» Description of the task: Beginning with the first line of the data below, reproduce every line unchanged, ending with the line that holds "Given: Toggle underline formatting".
---
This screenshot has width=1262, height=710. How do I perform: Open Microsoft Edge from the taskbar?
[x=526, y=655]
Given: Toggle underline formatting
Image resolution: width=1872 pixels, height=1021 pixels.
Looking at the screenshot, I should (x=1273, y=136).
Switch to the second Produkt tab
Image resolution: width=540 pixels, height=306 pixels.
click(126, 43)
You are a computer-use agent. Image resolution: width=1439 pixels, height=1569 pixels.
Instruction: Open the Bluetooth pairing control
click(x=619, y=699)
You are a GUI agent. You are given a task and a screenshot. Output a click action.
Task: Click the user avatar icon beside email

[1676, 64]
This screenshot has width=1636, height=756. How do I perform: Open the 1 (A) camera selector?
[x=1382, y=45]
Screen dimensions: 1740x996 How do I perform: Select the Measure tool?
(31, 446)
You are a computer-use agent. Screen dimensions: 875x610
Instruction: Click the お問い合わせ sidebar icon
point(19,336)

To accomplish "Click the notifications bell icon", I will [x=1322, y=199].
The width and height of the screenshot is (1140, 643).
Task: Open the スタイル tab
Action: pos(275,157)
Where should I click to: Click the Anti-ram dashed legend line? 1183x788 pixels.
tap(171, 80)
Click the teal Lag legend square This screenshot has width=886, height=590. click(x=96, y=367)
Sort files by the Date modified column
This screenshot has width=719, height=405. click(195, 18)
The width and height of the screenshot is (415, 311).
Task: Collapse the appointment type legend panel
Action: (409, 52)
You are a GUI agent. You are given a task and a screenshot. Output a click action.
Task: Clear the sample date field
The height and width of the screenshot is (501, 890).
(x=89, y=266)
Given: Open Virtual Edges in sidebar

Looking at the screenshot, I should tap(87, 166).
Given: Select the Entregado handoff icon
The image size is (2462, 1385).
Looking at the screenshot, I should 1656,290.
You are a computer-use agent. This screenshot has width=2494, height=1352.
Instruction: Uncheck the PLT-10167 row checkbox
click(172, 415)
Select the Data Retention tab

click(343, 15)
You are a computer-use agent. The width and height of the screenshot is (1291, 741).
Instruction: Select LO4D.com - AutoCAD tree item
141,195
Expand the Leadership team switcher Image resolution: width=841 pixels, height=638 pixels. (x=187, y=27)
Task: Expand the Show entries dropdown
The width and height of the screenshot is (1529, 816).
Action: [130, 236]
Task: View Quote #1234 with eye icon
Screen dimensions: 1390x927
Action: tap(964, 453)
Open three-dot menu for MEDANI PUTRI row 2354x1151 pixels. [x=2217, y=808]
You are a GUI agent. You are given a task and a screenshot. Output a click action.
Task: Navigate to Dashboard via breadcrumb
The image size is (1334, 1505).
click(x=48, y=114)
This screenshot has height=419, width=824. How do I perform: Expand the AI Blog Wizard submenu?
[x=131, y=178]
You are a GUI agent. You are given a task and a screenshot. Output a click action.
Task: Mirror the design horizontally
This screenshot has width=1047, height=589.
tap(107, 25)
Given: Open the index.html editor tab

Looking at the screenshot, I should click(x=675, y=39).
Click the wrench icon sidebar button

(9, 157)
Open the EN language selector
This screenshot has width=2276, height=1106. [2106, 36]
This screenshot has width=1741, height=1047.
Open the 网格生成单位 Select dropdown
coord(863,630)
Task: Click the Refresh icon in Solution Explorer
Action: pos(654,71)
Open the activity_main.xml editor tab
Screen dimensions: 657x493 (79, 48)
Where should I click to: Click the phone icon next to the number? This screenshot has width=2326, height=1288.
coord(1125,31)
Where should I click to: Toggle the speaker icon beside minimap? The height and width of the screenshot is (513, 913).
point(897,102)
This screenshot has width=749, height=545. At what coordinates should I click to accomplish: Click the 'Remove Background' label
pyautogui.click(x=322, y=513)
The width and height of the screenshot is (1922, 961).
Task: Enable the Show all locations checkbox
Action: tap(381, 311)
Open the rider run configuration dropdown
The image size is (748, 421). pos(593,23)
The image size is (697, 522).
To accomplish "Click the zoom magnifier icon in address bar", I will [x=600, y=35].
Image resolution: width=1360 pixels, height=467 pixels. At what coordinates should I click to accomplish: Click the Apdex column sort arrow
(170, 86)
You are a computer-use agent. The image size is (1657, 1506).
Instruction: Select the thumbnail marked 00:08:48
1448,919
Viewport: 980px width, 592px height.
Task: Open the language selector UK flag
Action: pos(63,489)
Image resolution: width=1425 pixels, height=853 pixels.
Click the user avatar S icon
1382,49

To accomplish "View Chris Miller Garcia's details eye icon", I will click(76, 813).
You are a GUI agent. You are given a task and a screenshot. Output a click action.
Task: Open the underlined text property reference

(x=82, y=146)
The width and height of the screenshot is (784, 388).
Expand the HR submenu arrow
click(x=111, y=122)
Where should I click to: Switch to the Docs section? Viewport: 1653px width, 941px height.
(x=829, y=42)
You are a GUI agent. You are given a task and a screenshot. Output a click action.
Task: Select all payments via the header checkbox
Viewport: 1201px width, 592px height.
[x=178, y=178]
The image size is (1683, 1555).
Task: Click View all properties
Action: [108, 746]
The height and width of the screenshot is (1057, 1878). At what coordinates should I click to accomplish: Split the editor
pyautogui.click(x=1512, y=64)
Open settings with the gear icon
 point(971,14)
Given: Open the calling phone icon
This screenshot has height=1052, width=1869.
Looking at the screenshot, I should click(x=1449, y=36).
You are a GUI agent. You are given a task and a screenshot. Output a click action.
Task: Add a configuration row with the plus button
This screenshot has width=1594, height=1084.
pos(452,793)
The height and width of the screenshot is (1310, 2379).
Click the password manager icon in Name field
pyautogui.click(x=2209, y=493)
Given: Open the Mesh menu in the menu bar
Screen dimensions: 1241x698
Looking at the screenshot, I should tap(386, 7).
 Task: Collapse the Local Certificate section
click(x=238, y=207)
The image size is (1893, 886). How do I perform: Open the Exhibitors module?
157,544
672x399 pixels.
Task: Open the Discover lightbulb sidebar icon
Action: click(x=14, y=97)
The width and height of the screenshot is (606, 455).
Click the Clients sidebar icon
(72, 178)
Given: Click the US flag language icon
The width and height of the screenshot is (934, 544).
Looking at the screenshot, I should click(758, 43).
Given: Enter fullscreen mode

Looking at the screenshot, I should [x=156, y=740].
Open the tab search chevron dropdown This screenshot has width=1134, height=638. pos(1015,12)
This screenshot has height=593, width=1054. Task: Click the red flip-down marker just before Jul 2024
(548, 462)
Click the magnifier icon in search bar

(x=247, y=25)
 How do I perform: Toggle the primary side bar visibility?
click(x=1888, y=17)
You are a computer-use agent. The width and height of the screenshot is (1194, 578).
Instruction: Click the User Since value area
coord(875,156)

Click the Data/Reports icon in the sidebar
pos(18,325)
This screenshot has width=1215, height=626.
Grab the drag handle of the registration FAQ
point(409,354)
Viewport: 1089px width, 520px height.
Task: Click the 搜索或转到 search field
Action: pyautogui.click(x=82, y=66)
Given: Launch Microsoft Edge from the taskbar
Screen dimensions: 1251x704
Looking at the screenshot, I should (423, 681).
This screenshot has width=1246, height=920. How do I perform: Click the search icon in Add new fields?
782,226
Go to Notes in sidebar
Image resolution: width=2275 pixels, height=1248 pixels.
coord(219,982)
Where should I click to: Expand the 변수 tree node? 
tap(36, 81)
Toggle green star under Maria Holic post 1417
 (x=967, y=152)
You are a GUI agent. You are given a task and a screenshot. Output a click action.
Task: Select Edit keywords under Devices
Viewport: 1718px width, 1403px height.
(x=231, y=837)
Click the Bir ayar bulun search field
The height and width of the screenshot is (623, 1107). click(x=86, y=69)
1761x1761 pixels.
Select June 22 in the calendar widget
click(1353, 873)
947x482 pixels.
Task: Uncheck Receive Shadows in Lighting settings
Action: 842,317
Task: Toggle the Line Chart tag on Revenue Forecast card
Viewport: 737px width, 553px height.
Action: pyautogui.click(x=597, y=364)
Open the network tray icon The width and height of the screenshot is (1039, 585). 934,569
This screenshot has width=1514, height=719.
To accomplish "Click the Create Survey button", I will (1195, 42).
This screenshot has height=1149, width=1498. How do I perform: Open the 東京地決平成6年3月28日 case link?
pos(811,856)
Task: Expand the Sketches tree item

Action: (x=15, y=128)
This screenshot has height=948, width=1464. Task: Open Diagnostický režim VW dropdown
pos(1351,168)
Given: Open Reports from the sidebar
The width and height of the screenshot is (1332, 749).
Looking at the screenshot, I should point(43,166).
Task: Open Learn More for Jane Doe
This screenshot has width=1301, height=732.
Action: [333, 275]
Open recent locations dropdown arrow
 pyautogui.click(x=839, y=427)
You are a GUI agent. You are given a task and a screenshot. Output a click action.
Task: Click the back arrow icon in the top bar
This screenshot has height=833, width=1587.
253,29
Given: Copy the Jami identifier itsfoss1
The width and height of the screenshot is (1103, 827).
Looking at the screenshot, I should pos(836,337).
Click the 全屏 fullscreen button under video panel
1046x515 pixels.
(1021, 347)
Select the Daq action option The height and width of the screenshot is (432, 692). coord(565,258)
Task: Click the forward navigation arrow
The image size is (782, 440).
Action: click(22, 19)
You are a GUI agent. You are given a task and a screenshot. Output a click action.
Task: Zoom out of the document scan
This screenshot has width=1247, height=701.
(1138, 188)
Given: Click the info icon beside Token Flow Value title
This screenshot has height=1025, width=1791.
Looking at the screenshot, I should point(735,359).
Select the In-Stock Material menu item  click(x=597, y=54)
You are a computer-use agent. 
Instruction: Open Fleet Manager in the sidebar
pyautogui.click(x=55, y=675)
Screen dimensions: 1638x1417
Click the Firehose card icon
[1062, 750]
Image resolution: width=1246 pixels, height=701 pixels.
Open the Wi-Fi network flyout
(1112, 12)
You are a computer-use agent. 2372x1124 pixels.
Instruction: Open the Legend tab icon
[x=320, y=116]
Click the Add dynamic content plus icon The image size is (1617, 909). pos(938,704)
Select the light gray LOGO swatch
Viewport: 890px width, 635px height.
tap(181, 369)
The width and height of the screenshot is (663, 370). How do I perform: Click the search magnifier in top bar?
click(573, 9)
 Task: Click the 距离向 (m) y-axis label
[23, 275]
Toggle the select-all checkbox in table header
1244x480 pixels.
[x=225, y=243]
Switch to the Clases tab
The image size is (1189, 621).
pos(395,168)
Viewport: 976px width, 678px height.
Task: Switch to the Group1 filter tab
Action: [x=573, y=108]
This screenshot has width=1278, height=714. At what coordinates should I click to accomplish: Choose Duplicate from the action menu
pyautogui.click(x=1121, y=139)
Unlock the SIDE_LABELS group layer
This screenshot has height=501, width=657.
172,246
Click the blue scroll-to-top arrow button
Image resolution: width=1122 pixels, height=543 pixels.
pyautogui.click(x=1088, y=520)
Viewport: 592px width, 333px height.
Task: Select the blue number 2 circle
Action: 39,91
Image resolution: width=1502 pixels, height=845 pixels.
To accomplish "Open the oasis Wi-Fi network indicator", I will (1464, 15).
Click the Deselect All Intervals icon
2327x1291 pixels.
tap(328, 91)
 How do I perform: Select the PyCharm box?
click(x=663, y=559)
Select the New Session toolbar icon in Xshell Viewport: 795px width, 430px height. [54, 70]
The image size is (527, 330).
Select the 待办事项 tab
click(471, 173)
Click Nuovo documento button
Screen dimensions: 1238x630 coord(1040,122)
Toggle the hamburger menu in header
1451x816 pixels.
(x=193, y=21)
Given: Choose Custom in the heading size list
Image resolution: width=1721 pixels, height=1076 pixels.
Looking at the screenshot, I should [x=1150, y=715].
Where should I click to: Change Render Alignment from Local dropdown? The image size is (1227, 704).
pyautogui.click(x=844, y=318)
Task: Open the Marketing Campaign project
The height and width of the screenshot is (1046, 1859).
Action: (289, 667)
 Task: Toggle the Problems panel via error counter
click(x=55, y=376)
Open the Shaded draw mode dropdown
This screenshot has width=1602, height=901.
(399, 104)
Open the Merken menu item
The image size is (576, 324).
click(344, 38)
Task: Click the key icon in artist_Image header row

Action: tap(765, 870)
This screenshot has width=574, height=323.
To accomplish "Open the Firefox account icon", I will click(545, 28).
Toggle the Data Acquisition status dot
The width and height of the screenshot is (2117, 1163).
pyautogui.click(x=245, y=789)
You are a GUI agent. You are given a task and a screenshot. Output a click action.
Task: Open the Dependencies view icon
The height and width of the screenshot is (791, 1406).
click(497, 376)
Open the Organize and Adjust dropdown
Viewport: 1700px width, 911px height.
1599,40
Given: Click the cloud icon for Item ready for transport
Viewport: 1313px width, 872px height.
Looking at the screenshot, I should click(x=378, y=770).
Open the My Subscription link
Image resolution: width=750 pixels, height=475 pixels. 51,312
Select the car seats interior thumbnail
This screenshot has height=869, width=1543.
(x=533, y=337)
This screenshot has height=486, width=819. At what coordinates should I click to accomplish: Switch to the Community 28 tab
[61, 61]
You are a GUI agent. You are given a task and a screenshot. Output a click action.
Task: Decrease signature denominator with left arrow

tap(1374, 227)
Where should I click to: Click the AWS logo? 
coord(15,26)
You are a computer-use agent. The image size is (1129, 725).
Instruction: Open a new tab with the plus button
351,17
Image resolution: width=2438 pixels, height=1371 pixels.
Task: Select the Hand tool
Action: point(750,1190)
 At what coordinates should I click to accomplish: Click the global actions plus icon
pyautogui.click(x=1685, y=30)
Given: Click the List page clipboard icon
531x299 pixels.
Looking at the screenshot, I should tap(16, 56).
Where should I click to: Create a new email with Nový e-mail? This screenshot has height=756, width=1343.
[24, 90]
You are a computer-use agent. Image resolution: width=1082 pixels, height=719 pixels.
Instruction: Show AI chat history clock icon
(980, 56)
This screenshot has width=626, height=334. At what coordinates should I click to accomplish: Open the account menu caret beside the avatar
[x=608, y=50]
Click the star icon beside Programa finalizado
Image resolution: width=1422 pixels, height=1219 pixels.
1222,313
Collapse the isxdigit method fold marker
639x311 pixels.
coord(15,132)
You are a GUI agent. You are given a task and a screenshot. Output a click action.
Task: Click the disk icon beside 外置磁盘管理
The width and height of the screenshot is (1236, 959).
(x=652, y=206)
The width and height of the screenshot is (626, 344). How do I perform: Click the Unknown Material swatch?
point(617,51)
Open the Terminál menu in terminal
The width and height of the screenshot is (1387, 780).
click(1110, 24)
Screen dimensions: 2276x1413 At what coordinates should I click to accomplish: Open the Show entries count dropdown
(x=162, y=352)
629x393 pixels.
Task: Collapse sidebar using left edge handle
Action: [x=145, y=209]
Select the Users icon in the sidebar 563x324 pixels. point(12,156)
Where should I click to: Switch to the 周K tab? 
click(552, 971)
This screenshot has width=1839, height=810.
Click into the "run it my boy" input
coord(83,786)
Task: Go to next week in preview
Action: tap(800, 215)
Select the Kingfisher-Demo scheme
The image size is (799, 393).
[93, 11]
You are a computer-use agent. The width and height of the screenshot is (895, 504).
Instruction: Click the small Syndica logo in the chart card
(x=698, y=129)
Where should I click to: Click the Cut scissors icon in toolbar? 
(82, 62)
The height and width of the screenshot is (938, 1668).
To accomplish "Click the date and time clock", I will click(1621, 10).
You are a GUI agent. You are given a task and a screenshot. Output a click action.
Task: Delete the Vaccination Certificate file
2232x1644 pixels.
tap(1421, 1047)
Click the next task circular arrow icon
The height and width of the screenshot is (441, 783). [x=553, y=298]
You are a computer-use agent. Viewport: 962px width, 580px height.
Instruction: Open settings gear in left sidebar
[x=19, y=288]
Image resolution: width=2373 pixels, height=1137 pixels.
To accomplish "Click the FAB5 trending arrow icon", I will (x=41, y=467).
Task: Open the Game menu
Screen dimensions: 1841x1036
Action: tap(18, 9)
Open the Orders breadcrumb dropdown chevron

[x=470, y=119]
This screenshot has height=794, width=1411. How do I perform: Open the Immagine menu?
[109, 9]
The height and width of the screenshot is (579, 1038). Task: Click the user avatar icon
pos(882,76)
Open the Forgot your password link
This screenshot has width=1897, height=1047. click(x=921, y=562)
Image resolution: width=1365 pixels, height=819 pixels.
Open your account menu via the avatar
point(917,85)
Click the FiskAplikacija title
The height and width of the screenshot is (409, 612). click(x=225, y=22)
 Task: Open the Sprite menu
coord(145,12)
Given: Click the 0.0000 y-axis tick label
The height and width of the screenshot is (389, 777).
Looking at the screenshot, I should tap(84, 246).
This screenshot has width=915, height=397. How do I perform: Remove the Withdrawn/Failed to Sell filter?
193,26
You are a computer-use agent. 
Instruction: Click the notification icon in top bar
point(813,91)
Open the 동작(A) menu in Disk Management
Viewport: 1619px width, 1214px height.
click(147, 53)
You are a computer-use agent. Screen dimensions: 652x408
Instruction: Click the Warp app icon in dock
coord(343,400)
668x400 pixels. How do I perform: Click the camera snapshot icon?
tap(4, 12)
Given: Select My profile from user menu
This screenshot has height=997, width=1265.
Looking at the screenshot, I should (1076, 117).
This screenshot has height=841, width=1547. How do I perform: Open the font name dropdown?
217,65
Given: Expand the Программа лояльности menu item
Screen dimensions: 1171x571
---
» Written reply:
This screenshot has width=1262, height=710. How do I perform: Open Microsoft Edge from the taskbar?
[x=526, y=655]
Given: Toggle underline formatting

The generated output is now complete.